“Data is the new oil. It’s valuable, but if unrefined it cannot really be used. It has to be changed into gas, plastic, chemicals, etc to create a valuable entity that drives profitable activity; so must data be broken down, analyzed for it to have value.” — Clive Humby, 2006
Data Centricity to increase the accuracy of ML predictions: A paradigm shift
The traditional approach to machine learning (ML) was to curate the data to a machine-readable level, train a model, and then fine-tune the model to improve the accuracy of the results. Andrew Ng who is a familiar name in the circle of ML enthusiasts spearheaded the data-centric AI movement in 2019 where he stressed the need to shift from a model-centric approach to a data-centric approach. According to him, data centricity is a mindset as much as it is a technical architecture. It acknowledges data’s valuable and versatile role in the ML pipeline. In contrast to the model-centric approach, a data-centric architecture is one where data exists independently of a singular application and can empower a broad range of stakeholders. This allows for greater opportunities in accelerating digital transformation: data can be more versatile, integrative, and available to those that need it.

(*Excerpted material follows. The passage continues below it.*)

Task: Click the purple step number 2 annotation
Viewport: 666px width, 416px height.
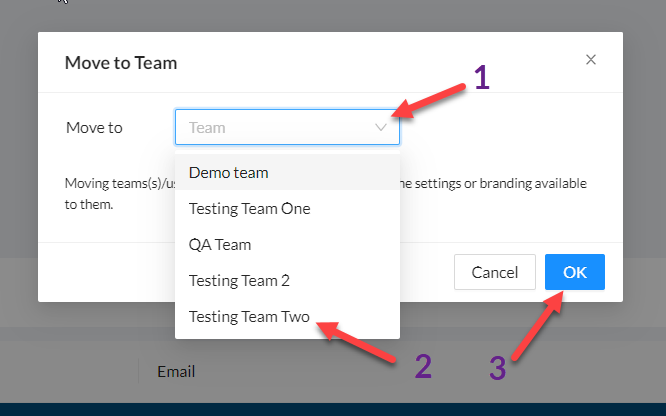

Though data processing is of paramount importance in machine learning, it is often treated as a preliminary step to be carried out before working on the ML algorithm. The focus is mostly laid on making the available data more machine-actionable. As a result, hundreds of hours are wasted on tuning a model built on low-quality data. That’s one of the main reasons why the accuracy of a model is significantly lower than expected and it has nothing to do with the efficiency of model tuning.
”With the increasing power and availability of machine learning models, gains from model improvements have become marginal”. — Hazy Research, Stanford
Therefore, an improvement in current data practices is of paramount importance in building reliable machine learning products.
So, how can a data-centric approach improve predictive outcomes?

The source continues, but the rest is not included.